Au fil des répétitions, l’énergie et l’élan collectif sont devenus si puissants qu’un enregistrement s’est imposé. Quelques concerts ont suivi, puis quatre jours d’enregistrement au studio entièrement analogique Gizzard Recording, à l’est de Londres. Deux semaines intenses, vécues ensemble dans une effervescence créative.
« Il est rare d’entendre un groupe jouer en direct dans une même pièce », note Cooper. « Cette interaction, ces légers décalages, cette alchimie… c’est là que la magie opère. C’est ce que nous voulions capter. »
Une influence inattendue plane aussi sur The Heat Warps : celle d’Andrew Weatherall. Avant sa mort, il avait diffusé Modern Nature dans son émission sur NTS. Touché, Cooper s’est donné pour mission de composer un disque que Weatherall aurait pu partager avec ses amis, tard dans la nuit. Sa maxime, « Fail we may, sail we must » (« Nous pouvons échouer, mais nous devons avancer »), inspire le morceau ‘Pharaoh’, aux accents proches de Can.

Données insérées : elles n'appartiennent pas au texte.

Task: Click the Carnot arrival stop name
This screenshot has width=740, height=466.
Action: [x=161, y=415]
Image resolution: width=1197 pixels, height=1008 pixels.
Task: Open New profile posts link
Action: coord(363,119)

« Difficile de rester conscient sans sombrer dans le désespoir », dit Cooper. ‘Pharaoh’ défend l’idée de construire une philosophie de vie qui inspire ou, au moins, ne nuit pas aux autres. »

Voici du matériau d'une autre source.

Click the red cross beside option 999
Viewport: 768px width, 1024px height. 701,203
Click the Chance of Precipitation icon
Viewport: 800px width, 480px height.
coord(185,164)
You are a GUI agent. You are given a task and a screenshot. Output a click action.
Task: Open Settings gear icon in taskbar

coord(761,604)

‘Radio’, de son côté, critique le mépris du capitalisme pour la nature. La phrase « there’s a fire all around » y insuffle une forme d’humour noir. Cooper se souvient l’avoir jouée le jour même où les médias montraient les incendies à Los Angeles. Un sujet sensible, reconnaît-il, mais qu’il juge essentiel à évoquer. Ce même refus de détourner le regard anime ‘Source’, inspiré par de récentes émeutes au Royaume-Uni, attisées par la désinformation visant les demandeurs d’asile.
Malgré cette gravité, The Heat Warps n’est pas un album écrasé par l’angoisse. Sa beauté sonore offre des respirations, voire un certain optimisme. Le morceau final, ‘Totality’, en est l’illustration parfaite. Cooper se souvient de l’éclipse solaire de 2024, observée aux États-Unis : « C’était fou de voir les chaînes traiter ça comme un match ou une cérémonie des Oscars. Tout le monde en parlait. Le père d’un ami avait même organisé une grande fête. Il a dit : “Nous espérons une éclipse totale” – et cette phrase m’a bouleversé. »
Le jour venu, en route dans le Nouveau-Mexique, Cooper s’est arrêté avec des centaines d’autres personnes pour lever les yeux vers le ciel. « C’était émouvant d’être témoin de quelque chose qui touchait les gens si profondément. Il y a une philosophie derrière tout ça, une sorte de nihilisme romantique. »
C’est là, au cœur de The Heat Warps, que se révèle toute la force de Modern Nature. Jamais encore leur musique n’avait résonné avec autant de profondeur et de justesse.